One can expect to read of more suits like this, against sundry state and local governments that have issued bonds –
The Securities and Exchange Commission, in its first securities-fraud case against a state, accused New Jersey of misleading investors about the health of its two largest state pensions while selling billions of dollars in bonds.
New Jersey settled SEC charges that the state misled investors about the health of its two largest pensions while issuing billions of dollars in bonds. Peter Landers, David Weidner and David Reilly discuss. Also, Stephanie Banchero discusses a new company that allows students to bet for (or against) their grades.

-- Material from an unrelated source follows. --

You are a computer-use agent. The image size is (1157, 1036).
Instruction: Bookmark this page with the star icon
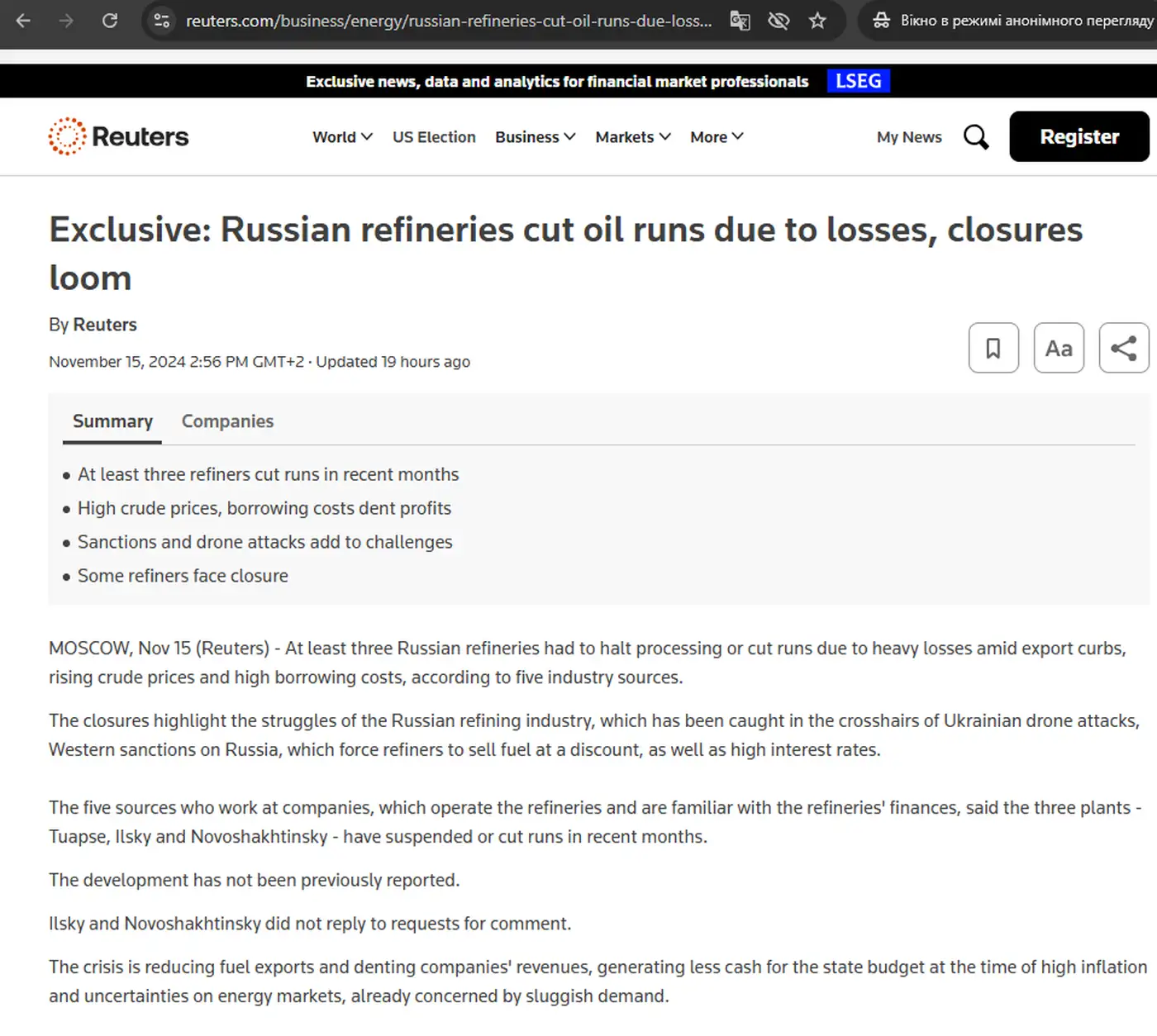pos(817,21)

State authorities settled the case without admitting or denying wrongdoing.While it singled out New Jersey, the SEC is conducting several investigations into what other states disclosed about their weakened finances.
States ranging from California to Illinois to New York have been thrown into financial difficulty by the economy but have been able to avoid disaster by selling bonds to investors, many of them individuals seeking safe, tax-free income.
States as a whole face a trillion-dollar gap between the pensions, health care and other retirement benefits they have promised to public employees, and the money set aside to pay the benefits, according to a report by the Pew Center on the States.
The SEC said it is concerned about how these problems are disclosed to investors.
“We want to make sure that states or municipalities who go out and raise money from the public are adequately disclosing all material information in connection with their pension liabilities,” said Elaine Greenberg, head of the SEC’s municipal securities and public pension unit, which was created in January.
In the New Jersey action, the SEC cited municipal bonds in 79 separate offerings totaling $26 billion from 2001 to 2007. Many of those sales occurred after the SEC said the state abandoned a plan to bring pension funding up to snuff.
The SEC’s filing in the civil case described a series of moves that it alleged misled investors into believing the state was adequately funding the $34 billion Teachers’ Pension and Annuity Fund and the $28 billion Public Employees’ Retirement System.